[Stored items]
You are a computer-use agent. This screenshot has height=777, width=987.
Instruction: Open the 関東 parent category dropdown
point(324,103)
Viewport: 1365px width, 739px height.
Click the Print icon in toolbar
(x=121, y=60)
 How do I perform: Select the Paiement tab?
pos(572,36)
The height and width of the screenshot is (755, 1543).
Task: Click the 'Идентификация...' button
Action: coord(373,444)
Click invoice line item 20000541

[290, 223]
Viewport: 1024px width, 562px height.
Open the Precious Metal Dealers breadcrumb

▶ _To do_: Output only the lines from the one with "Viewport: 1024px width, 562px height." through the last line of the entries above; please keep them exact.

▶ _Expected output_:
Viewport: 1024px width, 562px height.
Open the Precious Metal Dealers breadcrumb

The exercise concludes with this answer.